Data entries
⟨

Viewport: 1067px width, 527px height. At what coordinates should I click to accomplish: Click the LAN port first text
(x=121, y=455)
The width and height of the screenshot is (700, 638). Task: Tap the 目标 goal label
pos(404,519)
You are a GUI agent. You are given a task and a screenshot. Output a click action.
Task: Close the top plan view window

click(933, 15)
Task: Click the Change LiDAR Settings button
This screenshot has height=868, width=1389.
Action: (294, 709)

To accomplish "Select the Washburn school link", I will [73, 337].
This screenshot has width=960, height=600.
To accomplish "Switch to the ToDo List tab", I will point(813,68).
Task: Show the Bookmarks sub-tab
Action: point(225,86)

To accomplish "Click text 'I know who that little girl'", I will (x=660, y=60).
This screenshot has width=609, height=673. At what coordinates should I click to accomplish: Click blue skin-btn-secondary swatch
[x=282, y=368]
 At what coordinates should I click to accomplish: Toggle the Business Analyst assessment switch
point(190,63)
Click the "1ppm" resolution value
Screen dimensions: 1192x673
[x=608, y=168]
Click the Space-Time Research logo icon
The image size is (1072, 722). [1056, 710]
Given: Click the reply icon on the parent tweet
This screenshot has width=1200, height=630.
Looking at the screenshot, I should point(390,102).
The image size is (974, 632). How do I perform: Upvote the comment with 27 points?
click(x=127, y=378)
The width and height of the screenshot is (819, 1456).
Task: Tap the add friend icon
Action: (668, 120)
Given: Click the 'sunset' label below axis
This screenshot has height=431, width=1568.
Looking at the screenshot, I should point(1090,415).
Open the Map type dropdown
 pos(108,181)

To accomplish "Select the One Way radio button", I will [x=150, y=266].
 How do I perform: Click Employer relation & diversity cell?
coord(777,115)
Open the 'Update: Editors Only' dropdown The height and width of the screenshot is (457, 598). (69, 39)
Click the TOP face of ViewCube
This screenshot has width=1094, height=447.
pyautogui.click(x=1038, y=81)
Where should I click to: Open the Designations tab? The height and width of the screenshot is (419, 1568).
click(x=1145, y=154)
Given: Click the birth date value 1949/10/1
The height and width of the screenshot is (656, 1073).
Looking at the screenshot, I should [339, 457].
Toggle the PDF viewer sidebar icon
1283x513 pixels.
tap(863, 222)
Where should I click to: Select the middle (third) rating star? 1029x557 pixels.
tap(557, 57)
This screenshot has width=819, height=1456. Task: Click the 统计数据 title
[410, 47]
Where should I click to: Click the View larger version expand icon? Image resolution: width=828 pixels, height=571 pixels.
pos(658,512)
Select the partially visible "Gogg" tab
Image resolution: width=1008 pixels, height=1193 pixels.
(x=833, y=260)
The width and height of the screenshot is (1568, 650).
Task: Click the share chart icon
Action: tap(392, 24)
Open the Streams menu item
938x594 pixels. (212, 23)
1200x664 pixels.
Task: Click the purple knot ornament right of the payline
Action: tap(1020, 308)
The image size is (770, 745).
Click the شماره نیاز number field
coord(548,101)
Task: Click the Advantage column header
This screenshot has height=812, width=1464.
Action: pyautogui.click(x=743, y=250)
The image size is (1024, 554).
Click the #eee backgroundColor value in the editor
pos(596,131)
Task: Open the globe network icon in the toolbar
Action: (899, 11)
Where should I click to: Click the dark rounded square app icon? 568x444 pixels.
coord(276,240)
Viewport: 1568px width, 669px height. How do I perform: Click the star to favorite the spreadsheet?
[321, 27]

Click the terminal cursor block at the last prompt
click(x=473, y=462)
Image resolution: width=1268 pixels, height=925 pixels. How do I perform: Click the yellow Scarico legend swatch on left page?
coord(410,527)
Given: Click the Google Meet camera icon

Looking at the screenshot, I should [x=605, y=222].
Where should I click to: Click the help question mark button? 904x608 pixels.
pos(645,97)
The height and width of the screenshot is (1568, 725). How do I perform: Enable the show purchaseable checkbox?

⟩

[Work to be completed] Exactly what appears above must be set down again in full.

[Solution for this exercise]
Viewport: 1067px width, 527px height. At what coordinates should I click to accomplish: Click the LAN port first text
(x=121, y=455)
The width and height of the screenshot is (700, 638). Task: Tap the 目标 goal label
pos(404,519)
You are a GUI agent. You are given a task and a screenshot. Output a click action.
Task: Close the top plan view window

click(933, 15)
Task: Click the Change LiDAR Settings button
This screenshot has height=868, width=1389.
Action: (294, 709)

To accomplish "Select the Washburn school link", I will [73, 337].
This screenshot has width=960, height=600.
To accomplish "Switch to the ToDo List tab", I will point(813,68).
Task: Show the Bookmarks sub-tab
Action: point(225,86)

To accomplish "Click text 'I know who that little girl'", I will (x=660, y=60).
This screenshot has width=609, height=673. At what coordinates should I click to accomplish: Click blue skin-btn-secondary swatch
[x=282, y=368]
 At what coordinates should I click to accomplish: Toggle the Business Analyst assessment switch
point(190,63)
Click the "1ppm" resolution value
Screen dimensions: 1192x673
[x=608, y=168]
Click the Space-Time Research logo icon
The image size is (1072, 722). [1056, 710]
Given: Click the reply icon on the parent tweet
This screenshot has width=1200, height=630.
Looking at the screenshot, I should point(390,102).
The image size is (974, 632). How do I perform: Upvote the comment with 27 points?
click(x=127, y=378)
The width and height of the screenshot is (819, 1456).
Task: Tap the add friend icon
Action: (668, 120)
Given: Click the 'sunset' label below axis
This screenshot has height=431, width=1568.
Looking at the screenshot, I should point(1090,415).
Open the Map type dropdown
 pos(108,181)

To accomplish "Select the One Way radio button", I will [x=150, y=266].
 How do I perform: Click Employer relation & diversity cell?
coord(777,115)
Open the 'Update: Editors Only' dropdown The height and width of the screenshot is (457, 598). (69, 39)
Click the TOP face of ViewCube
This screenshot has width=1094, height=447.
pyautogui.click(x=1038, y=81)
Where should I click to: Open the Designations tab? The height and width of the screenshot is (419, 1568).
click(x=1145, y=154)
Given: Click the birth date value 1949/10/1
The height and width of the screenshot is (656, 1073).
Looking at the screenshot, I should [339, 457].
Toggle the PDF viewer sidebar icon
1283x513 pixels.
tap(863, 222)
Where should I click to: Select the middle (third) rating star? 1029x557 pixels.
tap(557, 57)
This screenshot has width=819, height=1456. Task: Click the 统计数据 title
[410, 47]
Where should I click to: Click the View larger version expand icon? Image resolution: width=828 pixels, height=571 pixels.
pos(658,512)
Select the partially visible "Gogg" tab
Image resolution: width=1008 pixels, height=1193 pixels.
(x=833, y=260)
The width and height of the screenshot is (1568, 650).
Task: Click the share chart icon
Action: tap(392, 24)
Open the Streams menu item
938x594 pixels. (212, 23)
1200x664 pixels.
Task: Click the purple knot ornament right of the payline
Action: tap(1020, 308)
The image size is (770, 745).
Click the شماره نیاز number field
coord(548,101)
Task: Click the Advantage column header
This screenshot has height=812, width=1464.
Action: pyautogui.click(x=743, y=250)
The image size is (1024, 554).
Click the #eee backgroundColor value in the editor
pos(596,131)
Task: Open the globe network icon in the toolbar
Action: (899, 11)
Where should I click to: Click the dark rounded square app icon? 568x444 pixels.
coord(276,240)
Viewport: 1568px width, 669px height. How do I perform: Click the star to favorite the spreadsheet?
[321, 27]

Click the terminal cursor block at the last prompt
click(x=473, y=462)
Image resolution: width=1268 pixels, height=925 pixels. How do I perform: Click the yellow Scarico legend swatch on left page?
coord(410,527)
Given: Click the Google Meet camera icon

Looking at the screenshot, I should [x=605, y=222].
Where should I click to: Click the help question mark button? 904x608 pixels.
pos(645,97)
The height and width of the screenshot is (1568, 725). How do I perform: Enable the show purchaseable checkbox?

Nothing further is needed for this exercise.